Sunday, May 14, 2017

Adrian Tomine, Killing and Dying



For some time now, one of my favourite short story writers has been Brooklyn, New York’s Adrian Tomine, the writer and illustrator of the comic series Optic Nerve, many of which have been collected and reproduced in handful of graphic novel collections, including the recent six story collection Killing and Dying (2015), all produced through Montreal’s Drawn and Quarterly.

Working with multiple narrative styles, Tomine has always had the ability to write his stories with an incredible density, able to encapsulate and articulate multiple levels of silence, discomfort, awkwardness and interpersonal twists in the simplest, most subtle ways. Often, he manages to say an incredible amount even in a sequence of panels with almost no dialogue, harnessing a level of emotion that is multi-leveled, and even contradictory. How are we to feel of a character living with such pain and loss, and even anger, lashing out at his partner? How are we to feel of his partner once he is, out of nowhere, left behind? And why didn’t she, nor we, see such an end long coming? There are times I’m even amazed at how he can take a character down a particular path far enough to understand how it is he arrived, despite the distance.
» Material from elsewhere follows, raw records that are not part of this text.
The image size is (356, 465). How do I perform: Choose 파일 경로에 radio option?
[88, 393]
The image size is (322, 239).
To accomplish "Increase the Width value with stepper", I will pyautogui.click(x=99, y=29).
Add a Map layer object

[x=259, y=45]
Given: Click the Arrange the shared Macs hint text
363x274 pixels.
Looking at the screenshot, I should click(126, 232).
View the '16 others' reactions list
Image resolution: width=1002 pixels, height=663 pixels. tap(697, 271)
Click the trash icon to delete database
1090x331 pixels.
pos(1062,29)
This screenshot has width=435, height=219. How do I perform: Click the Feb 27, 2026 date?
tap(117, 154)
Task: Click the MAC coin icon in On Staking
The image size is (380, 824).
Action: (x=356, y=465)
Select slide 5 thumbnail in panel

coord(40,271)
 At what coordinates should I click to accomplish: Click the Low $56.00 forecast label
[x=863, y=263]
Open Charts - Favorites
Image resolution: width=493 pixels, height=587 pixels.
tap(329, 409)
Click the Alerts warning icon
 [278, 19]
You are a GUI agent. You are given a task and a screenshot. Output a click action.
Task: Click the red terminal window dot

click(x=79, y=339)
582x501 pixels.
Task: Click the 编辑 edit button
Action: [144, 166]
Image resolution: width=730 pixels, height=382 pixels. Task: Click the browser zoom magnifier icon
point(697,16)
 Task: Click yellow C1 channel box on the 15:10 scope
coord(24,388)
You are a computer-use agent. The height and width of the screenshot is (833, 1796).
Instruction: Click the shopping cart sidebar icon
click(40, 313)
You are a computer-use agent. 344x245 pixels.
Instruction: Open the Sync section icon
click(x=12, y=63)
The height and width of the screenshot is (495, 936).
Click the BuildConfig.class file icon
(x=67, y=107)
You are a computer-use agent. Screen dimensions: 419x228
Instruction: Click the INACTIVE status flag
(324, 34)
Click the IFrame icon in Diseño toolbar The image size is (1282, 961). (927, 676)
Through writing out characters experiencing and moving through their lives, Tomine manages to capture the essence of how one moves from point a to point b, as we see his characters move through all the extraordinary ordinary things that make up living, and his stories are grounded in such inquiries of: how did I get here? How did we get here? And what do we do from here?

In my mind, the stories of Adrian Tomine are as striking and worthy as anything being composed by Lorrie Moore and Lydia Davis for their brevity, expansiveness and emotional power.